[start of Document passage]
PPAPs Database Structure

The database is structured as follows:

allData = [genericStructure1, genericStructure2, ...]

genericStructure = [description, compound1, compound2, ...]

description = ['filename', 'characteristic1', 'characteristic2', ...]

compound = [R_X_Groups, name, 'source', 'rotation', refs]

R_X_Groups = empty string (if only one compound for this generic structure)
or 'name of R' (if only one R group in this generic structure)
or ['name of R']
or ['name of R1', 'name of R2', ...]
array perhaps appended with 'X = name of X' (if only one X group in this generic structure)
or 'X<sup>1</sup> = name of X1', 'X<sup>2</sup> = name of X2', ...
array perhaps appended with '(diastereomer)' or '(enantiomer)' or '(prob. enantiomer)'

name = 'name'
or ['name', 'footnote letter(s)']
or ['name', 'footnote letter(s)', 'additional text']

refs = 'author'
or ['author year', 'URL']
or [['author year 1', 'URL1'], ['author year 2', 'URL2'], ...]

The data consist of an array of generic structures. Each individual generic structure is itself represented by an array of at least two members: the first member is a description of the generic structure, and subsequent members describe individual compounds that match that generic structure.
[end of Document passage]
## Objective 1
In the PPAPs database description, copy the passage from "R_X_Groups = empty" to "name of X2', ...", swapping "generic structure" for "scaffold".
## Objective 2
Summarize the PPAPs database description in two sentences.
## Objective 3
Go on with the PPAPs database description from where it stops.
[start of Data supplied]
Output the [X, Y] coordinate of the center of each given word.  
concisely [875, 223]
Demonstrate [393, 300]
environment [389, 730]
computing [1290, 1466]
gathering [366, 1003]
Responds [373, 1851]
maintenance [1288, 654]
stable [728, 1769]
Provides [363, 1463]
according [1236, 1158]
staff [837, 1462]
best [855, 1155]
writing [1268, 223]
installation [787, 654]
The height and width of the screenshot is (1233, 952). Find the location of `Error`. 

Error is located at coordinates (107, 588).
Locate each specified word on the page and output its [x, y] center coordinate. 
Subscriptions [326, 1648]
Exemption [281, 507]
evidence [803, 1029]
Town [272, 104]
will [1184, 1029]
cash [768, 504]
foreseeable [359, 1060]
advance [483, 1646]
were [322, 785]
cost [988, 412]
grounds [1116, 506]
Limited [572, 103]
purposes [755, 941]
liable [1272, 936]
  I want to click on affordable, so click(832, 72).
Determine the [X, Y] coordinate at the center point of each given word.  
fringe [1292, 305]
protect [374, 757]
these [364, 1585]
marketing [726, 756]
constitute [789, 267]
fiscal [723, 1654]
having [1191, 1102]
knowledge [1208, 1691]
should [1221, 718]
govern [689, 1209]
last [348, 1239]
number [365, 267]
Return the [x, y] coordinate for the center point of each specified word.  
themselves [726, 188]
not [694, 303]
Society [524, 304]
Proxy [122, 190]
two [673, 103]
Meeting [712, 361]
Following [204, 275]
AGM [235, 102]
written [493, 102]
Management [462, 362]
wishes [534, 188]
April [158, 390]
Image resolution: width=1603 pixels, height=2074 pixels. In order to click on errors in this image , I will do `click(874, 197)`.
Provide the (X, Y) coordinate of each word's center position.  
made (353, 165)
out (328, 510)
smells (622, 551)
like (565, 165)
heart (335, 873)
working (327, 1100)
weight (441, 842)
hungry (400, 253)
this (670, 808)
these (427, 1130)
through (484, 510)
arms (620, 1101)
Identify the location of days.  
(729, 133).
[end of Data supplied]
## Written response 1
R_X_Groups = empty string (if only one compound for this scaffold)
or 'name of R' (if only one R group in this scaffold)
or ['name of R']
or ['name of R1', 'name of R2', ...]
array perhaps appended with 'X = name of X' (if only one X group in this scaffold)
or 'X<sup>1</sup> = name of X1', 'X<sup>2</sup> = name of X2', ...

## Written response 2
The PPAPs database is an array of generic structures, each of which is itself an array whose first member describes the generic structure and whose remaining members describe individual compounds that match it. A description lists a filename and characteristics, and each compound entry holds its R and X groups, name, source, rotation, and references.

## Written response 3
The description of the generic structure is itself an array. Its first member is the name of the .png file that contains an image representing that generic structure, and subsequent members describe structural characteristics of that generic structure. Every generic structure is described by at least one of the first five values in the list below. Structural characteristics recognized in the database:

ValueDescription
bicyclononanesbicyclo[3.3.1]nonanes and their further cyclized and seco derivatives
bicyclooctanesbicyclo[3.2.1]octanes
fourPlusTwobicyclo[2.2.2]octanes produced by a formal [4 + 2] cycloaddition
otherBridgedBicyclesbridged bicyclic compounds not included above
spiroindanes
spiropentalanes
otherSpiro
exocompounds with an exo substituent at C7
endocompounds with an endo substituent at C7
noC7compounds with no substituent at C7
noC3compounds with no substituent at C3
OC3compounds with an acyloxy substituent at C3
Atype A PPAPs (with an acyl group at C1)
Btype B PPAPs (with an acyl group at C3)
uncagedPPAPs that have not undergone further cyclization to adamantanes or homoadamantanes
cagedPPAPs that have undergone further cyclization to adamantanes or homoadamantanes
secoPPAPs with skeletal C–C bonds cleaved

As was already mentioned, subsequent members of each generic structure array describe individual compounds that match that generic structure. Each one of these descriptions is itself an array consisting of five members.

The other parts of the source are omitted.